Collected data:
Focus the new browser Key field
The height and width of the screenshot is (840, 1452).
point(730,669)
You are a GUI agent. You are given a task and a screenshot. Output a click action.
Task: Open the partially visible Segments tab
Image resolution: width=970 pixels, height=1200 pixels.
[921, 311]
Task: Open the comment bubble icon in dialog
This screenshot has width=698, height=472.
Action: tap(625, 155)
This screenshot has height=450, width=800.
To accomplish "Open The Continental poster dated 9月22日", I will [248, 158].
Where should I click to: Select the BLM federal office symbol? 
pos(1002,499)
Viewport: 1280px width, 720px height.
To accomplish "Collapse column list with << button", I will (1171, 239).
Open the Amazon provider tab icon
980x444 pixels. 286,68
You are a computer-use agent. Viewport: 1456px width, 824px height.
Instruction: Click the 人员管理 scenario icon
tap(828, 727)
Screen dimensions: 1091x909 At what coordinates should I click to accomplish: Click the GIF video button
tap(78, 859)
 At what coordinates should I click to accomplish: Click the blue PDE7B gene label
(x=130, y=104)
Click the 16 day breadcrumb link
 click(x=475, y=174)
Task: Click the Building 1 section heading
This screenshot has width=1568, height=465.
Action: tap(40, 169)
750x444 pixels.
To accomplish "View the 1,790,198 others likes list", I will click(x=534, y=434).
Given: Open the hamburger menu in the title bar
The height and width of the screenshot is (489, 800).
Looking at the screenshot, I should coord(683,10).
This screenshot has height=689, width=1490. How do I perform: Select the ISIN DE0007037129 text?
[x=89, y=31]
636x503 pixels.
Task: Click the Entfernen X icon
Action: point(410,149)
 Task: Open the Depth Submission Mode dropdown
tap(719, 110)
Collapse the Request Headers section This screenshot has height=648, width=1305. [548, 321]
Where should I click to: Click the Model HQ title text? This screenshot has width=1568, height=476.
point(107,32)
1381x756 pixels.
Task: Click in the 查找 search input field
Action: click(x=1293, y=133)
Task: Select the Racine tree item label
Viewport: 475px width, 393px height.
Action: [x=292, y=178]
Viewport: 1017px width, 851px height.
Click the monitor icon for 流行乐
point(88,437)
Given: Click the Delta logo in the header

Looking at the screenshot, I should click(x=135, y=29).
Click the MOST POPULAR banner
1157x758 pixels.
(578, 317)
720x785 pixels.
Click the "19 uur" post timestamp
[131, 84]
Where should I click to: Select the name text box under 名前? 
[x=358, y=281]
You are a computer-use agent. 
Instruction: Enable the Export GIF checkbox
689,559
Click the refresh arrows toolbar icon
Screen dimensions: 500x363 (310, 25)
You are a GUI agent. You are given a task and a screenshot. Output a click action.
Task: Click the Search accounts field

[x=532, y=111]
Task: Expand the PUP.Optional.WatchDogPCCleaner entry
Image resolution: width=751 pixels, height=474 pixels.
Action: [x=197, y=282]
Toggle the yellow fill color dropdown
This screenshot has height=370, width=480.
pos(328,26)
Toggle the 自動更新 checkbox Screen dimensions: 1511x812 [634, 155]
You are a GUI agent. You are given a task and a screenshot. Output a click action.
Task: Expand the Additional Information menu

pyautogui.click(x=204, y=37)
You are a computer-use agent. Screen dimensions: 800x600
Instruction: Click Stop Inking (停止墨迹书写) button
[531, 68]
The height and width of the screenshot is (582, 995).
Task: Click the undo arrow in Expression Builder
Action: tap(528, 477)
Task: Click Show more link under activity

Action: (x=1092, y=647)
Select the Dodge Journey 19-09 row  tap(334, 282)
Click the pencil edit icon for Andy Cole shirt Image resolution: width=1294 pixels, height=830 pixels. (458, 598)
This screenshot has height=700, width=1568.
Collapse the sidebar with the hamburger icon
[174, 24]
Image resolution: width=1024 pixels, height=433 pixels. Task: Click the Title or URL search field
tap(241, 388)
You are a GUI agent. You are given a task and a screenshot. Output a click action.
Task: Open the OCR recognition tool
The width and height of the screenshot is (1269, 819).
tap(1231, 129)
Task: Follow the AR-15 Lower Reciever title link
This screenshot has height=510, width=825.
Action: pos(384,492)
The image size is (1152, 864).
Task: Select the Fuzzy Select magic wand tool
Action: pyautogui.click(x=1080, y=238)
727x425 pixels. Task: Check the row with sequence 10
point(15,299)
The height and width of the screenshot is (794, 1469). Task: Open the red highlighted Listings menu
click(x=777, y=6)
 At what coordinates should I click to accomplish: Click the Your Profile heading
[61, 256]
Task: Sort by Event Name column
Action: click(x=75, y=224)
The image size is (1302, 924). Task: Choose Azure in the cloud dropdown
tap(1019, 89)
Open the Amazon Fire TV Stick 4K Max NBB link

Exercise aim:
Preserving every character, copy the records above out again.

Expected answer:
Focus the new browser Key field
The height and width of the screenshot is (840, 1452).
point(730,669)
You are a GUI agent. You are given a task and a screenshot. Output a click action.
Task: Open the partially visible Segments tab
Image resolution: width=970 pixels, height=1200 pixels.
[921, 311]
Task: Open the comment bubble icon in dialog
This screenshot has width=698, height=472.
Action: tap(625, 155)
This screenshot has height=450, width=800.
To accomplish "Open The Continental poster dated 9月22日", I will [248, 158].
Where should I click to: Select the BLM federal office symbol? 
pos(1002,499)
Viewport: 1280px width, 720px height.
To accomplish "Collapse column list with << button", I will (1171, 239).
Open the Amazon provider tab icon
980x444 pixels. 286,68
You are a computer-use agent. Viewport: 1456px width, 824px height.
Instruction: Click the 人员管理 scenario icon
tap(828, 727)
Screen dimensions: 1091x909 At what coordinates should I click to accomplish: Click the GIF video button
tap(78, 859)
 At what coordinates should I click to accomplish: Click the blue PDE7B gene label
(x=130, y=104)
Click the 16 day breadcrumb link
 click(x=475, y=174)
Task: Click the Building 1 section heading
This screenshot has width=1568, height=465.
Action: tap(40, 169)
750x444 pixels.
To accomplish "View the 1,790,198 others likes list", I will click(x=534, y=434).
Given: Open the hamburger menu in the title bar
The height and width of the screenshot is (489, 800).
Looking at the screenshot, I should coord(683,10).
This screenshot has height=689, width=1490. How do I perform: Select the ISIN DE0007037129 text?
[x=89, y=31]
636x503 pixels.
Task: Click the Entfernen X icon
Action: point(410,149)
 Task: Open the Depth Submission Mode dropdown
tap(719, 110)
Collapse the Request Headers section This screenshot has height=648, width=1305. [548, 321]
Where should I click to: Click the Model HQ title text? This screenshot has width=1568, height=476.
point(107,32)
1381x756 pixels.
Task: Click in the 查找 search input field
Action: click(x=1293, y=133)
Task: Select the Racine tree item label
Viewport: 475px width, 393px height.
Action: [x=292, y=178]
Viewport: 1017px width, 851px height.
Click the monitor icon for 流行乐
point(88,437)
Given: Click the Delta logo in the header

Looking at the screenshot, I should click(x=135, y=29).
Click the MOST POPULAR banner
1157x758 pixels.
(578, 317)
720x785 pixels.
Click the "19 uur" post timestamp
[131, 84]
Where should I click to: Select the name text box under 名前? 
[x=358, y=281]
You are a computer-use agent. 
Instruction: Enable the Export GIF checkbox
689,559
Click the refresh arrows toolbar icon
Screen dimensions: 500x363 (310, 25)
You are a GUI agent. You are given a task and a screenshot. Output a click action.
Task: Click the Search accounts field

[x=532, y=111]
Task: Expand the PUP.Optional.WatchDogPCCleaner entry
Image resolution: width=751 pixels, height=474 pixels.
Action: [x=197, y=282]
Toggle the yellow fill color dropdown
This screenshot has height=370, width=480.
pos(328,26)
Toggle the 自動更新 checkbox Screen dimensions: 1511x812 [634, 155]
You are a GUI agent. You are given a task and a screenshot. Output a click action.
Task: Expand the Additional Information menu

pyautogui.click(x=204, y=37)
You are a computer-use agent. Screen dimensions: 800x600
Instruction: Click Stop Inking (停止墨迹书写) button
[531, 68]
The height and width of the screenshot is (582, 995).
Task: Click the undo arrow in Expression Builder
Action: tap(528, 477)
Task: Click Show more link under activity

Action: (x=1092, y=647)
Select the Dodge Journey 19-09 row  tap(334, 282)
Click the pencil edit icon for Andy Cole shirt Image resolution: width=1294 pixels, height=830 pixels. (458, 598)
This screenshot has height=700, width=1568.
Collapse the sidebar with the hamburger icon
[174, 24]
Image resolution: width=1024 pixels, height=433 pixels. Task: Click the Title or URL search field
tap(241, 388)
You are a GUI agent. You are given a task and a screenshot. Output a click action.
Task: Open the OCR recognition tool
The width and height of the screenshot is (1269, 819).
tap(1231, 129)
Task: Follow the AR-15 Lower Reciever title link
This screenshot has height=510, width=825.
Action: pos(384,492)
The image size is (1152, 864).
Task: Select the Fuzzy Select magic wand tool
Action: pyautogui.click(x=1080, y=238)
727x425 pixels. Task: Check the row with sequence 10
point(15,299)
The height and width of the screenshot is (794, 1469). Task: Open the red highlighted Listings menu
click(x=777, y=6)
 At what coordinates should I click to accomplish: Click the Your Profile heading
[61, 256]
Task: Sort by Event Name column
Action: click(x=75, y=224)
The image size is (1302, 924). Task: Choose Azure in the cloud dropdown
tap(1019, 89)
Open the Amazon Fire TV Stick 4K Max NBB link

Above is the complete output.